Coming back to an empty house is hard. It’s tempting not to clean, not to do the laundry, not to eat. With no appetite I struggle to the kitchen and whip up a big slab of halibut, caesar salad and leftover mashed potatoes from yesterday. Feeling better, I can pause to think, and clumsily put together a post to reflect on the last week. My ideas crumble though, and am left with just a few thoughts of the present – It would be nice not to have to work this week. I have an overwhelming urge to climb a mountain, to sail, and to have a cup of coffee with a woman. My soul needs to connect with the world, to feel its love and pain wash through me like a wave.

This pressure won’t be contained forever. At some point I’ll need to break free, to stop fighting the current and flow with it, to resume growing into the man I was meant to be, with or without someone new in my life. Tonight I’ll do what I can, which will likely be stretching, breathing exercises, and reading before bed. I’ll do what I can to move through these hard days. I know I’m too sentimental. One thing I won’t do just yet is put away my son’s toys. I need that connection, even if it’s just to a memory, just a few more minutes..
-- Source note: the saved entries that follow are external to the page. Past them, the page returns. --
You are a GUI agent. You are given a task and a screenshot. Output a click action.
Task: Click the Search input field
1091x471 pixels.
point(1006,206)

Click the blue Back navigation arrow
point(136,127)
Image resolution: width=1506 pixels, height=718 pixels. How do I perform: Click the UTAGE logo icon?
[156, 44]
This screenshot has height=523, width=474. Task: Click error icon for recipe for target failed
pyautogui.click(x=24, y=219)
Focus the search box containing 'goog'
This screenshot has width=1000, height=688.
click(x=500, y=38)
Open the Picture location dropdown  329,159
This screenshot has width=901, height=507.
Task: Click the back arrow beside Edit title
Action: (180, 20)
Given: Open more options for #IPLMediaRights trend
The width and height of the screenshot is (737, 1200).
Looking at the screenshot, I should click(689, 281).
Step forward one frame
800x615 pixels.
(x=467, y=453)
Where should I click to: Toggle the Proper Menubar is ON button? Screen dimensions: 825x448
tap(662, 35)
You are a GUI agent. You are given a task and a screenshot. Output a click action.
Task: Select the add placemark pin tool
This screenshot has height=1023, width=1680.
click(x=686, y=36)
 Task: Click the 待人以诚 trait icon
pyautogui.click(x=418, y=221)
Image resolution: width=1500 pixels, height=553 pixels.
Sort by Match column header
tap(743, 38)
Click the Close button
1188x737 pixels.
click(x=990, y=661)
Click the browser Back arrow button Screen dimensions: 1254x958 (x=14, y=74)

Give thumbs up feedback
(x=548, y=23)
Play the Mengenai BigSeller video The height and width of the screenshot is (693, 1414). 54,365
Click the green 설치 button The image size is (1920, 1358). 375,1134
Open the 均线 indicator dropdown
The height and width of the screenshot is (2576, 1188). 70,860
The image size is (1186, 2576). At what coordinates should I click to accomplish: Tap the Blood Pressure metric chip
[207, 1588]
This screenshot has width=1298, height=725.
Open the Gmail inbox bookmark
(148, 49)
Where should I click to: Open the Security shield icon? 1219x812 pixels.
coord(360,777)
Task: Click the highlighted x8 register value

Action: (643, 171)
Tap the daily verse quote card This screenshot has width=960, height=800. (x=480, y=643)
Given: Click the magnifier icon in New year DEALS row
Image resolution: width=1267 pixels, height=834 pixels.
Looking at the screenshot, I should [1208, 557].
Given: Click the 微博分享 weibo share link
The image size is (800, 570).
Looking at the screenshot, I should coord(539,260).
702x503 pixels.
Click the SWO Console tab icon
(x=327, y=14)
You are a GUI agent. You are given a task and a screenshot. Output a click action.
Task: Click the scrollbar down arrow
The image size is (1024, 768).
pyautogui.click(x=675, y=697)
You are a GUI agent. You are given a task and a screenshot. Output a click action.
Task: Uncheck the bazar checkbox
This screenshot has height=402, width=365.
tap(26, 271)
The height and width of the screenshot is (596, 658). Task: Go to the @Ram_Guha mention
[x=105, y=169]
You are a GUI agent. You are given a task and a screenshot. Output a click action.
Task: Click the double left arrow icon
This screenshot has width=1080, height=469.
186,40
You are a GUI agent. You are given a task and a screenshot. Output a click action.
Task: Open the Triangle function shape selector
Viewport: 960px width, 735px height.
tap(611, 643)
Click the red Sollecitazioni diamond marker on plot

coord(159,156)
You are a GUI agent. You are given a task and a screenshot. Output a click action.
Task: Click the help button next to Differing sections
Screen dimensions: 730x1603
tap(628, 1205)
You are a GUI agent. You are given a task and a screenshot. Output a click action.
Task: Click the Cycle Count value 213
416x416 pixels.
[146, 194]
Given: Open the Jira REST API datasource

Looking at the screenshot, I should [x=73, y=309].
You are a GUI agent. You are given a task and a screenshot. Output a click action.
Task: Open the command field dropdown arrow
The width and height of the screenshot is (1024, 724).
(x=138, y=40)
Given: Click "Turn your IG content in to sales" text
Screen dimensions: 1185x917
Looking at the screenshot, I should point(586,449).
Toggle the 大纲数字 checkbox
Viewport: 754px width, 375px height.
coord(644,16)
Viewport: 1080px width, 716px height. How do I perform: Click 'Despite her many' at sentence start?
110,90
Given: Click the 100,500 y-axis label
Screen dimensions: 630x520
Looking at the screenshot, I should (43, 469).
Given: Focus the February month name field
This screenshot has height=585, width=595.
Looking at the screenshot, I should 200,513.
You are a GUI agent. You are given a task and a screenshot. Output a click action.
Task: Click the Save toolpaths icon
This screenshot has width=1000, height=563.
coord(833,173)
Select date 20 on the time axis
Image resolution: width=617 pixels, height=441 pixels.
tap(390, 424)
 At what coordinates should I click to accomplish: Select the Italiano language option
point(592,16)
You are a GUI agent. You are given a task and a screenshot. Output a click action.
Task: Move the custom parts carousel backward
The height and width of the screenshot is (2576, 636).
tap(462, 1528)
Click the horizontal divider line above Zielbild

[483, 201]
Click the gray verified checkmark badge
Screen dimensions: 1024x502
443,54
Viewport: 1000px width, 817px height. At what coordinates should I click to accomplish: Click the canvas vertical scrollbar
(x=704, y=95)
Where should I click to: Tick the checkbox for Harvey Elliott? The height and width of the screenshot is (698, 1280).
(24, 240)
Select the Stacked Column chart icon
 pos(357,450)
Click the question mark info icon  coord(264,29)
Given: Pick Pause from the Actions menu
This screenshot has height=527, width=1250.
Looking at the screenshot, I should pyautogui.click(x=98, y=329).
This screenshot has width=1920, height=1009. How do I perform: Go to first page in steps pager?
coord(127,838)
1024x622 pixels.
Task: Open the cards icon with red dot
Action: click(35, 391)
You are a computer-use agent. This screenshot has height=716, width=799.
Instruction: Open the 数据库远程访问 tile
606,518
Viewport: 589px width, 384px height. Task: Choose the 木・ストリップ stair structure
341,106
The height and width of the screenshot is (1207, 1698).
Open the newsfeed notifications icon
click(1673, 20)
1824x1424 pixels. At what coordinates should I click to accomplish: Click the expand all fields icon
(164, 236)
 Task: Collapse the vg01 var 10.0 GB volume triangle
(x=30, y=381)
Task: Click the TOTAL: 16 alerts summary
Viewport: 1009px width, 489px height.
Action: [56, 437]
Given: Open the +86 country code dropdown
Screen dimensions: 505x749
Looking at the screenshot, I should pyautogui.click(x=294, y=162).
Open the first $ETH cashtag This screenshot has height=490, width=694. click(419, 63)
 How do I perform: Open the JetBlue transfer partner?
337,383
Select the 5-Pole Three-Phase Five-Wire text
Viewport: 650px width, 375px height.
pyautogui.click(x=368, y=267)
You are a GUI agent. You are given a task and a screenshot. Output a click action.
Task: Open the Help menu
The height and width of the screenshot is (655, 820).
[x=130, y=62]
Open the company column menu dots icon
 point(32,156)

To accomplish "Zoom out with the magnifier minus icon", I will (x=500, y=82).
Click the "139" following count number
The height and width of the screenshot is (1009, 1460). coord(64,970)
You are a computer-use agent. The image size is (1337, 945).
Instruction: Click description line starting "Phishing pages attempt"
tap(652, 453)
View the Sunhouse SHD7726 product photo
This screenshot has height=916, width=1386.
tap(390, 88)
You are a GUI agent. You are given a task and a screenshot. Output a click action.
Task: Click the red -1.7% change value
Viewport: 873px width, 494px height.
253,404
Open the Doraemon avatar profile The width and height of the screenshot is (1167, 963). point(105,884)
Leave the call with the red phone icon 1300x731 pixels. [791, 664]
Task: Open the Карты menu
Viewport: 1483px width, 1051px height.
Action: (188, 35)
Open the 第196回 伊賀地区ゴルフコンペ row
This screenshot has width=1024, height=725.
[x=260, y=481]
after-the-rain.org / Nerf guns and army guys

Busy Sun

6/17/20 Wednesday

It’s been such a busy week so far with work, watching Day, and getting ready for his 4th grade graduation. I know most students don’t head off to middle school until later, but there are so few kids here on the island that our school district had to get creative. It’s a big deal for him and I’m proud. I’m even more proud that this week he won the school’s annual reader award, the only student to do so from the whole school!

I’m burning the candle at both ends trying to keep up with everything, but managed to carve out a few sunny minutes at the beach this afternoon before returning Day to his mom’s for her mid-week overnight visit. That gives me enough of a break this evening to eat a plate of leftover rice and chicken and a big fat bowl of ice cream, write this post, and get back to decorating the truck for the graduation parade before coming back inside and falling into bed. Before closing my eyes the busy schedule drifts away, and I find myself checking wind and weather forecasts for next week. It looks promising and I faintly hear the boat calling, whispering a soft reminder that she needs my attention too..

after-the-rain / Dad and son

On the Lighter Side

6/11/20 Thursday

On the lighter side of life, the sun came out today. To most of the world that doesn’t mean much, but in this tiny corner of the Pacific Northwest it’s something worth writing about. It was worth putting work aside and taking my iced coffee out to a sunny seat on the front porch.

after-the-rain.org / Drinking coffee

Comfy pants, coffee, and sunshine come together to remind me that the simple pleasures of life make it worth living. The flowers that Day and I planted are coming on strong, and we just got our first strawberry. It feels warm, it smells like hope.

A blacktail doe has been leaving her fawn out back again, just like last year. The little one sees me through the window and tries its hardest to be still. I see it of course and it knows I see it of course, just the game we play. I respect the vulnerability and politely leave it be. Space and trust are important.

after-the-rain.org / Blacktail fawn

The sun is out, the sheep are out. Yesterday Day and I walked up and fed a granny smith apple to the ram, which is kept separate from the flock at this time of year. The ram’s name is Romeo, but we call him Boss Derp, because sheep are sooooo derpy. Derpy is a word I think my son made up, which is clever and useful, because it fills a void in the English language. It’s sort of a cross between silly, goofy, and loveable. I’m proud of my son.

after-the-rain.org / Sheep pasture

We’ve made significant headway in the parenting plan part of our divorce proceedings, and now we’re starting in on the financial part. It’s not pretty. I want to pay less and she wants me to pay more, imagine that. But money is just money, and stuff is just stuff. In my little world it’s the people, the cats, and the fish that are important – the living things. I close my eyes and feel the warmth of the sun, and for a moment the negativity of the world drifts away..

after-the-rain.org / No slugs allowed!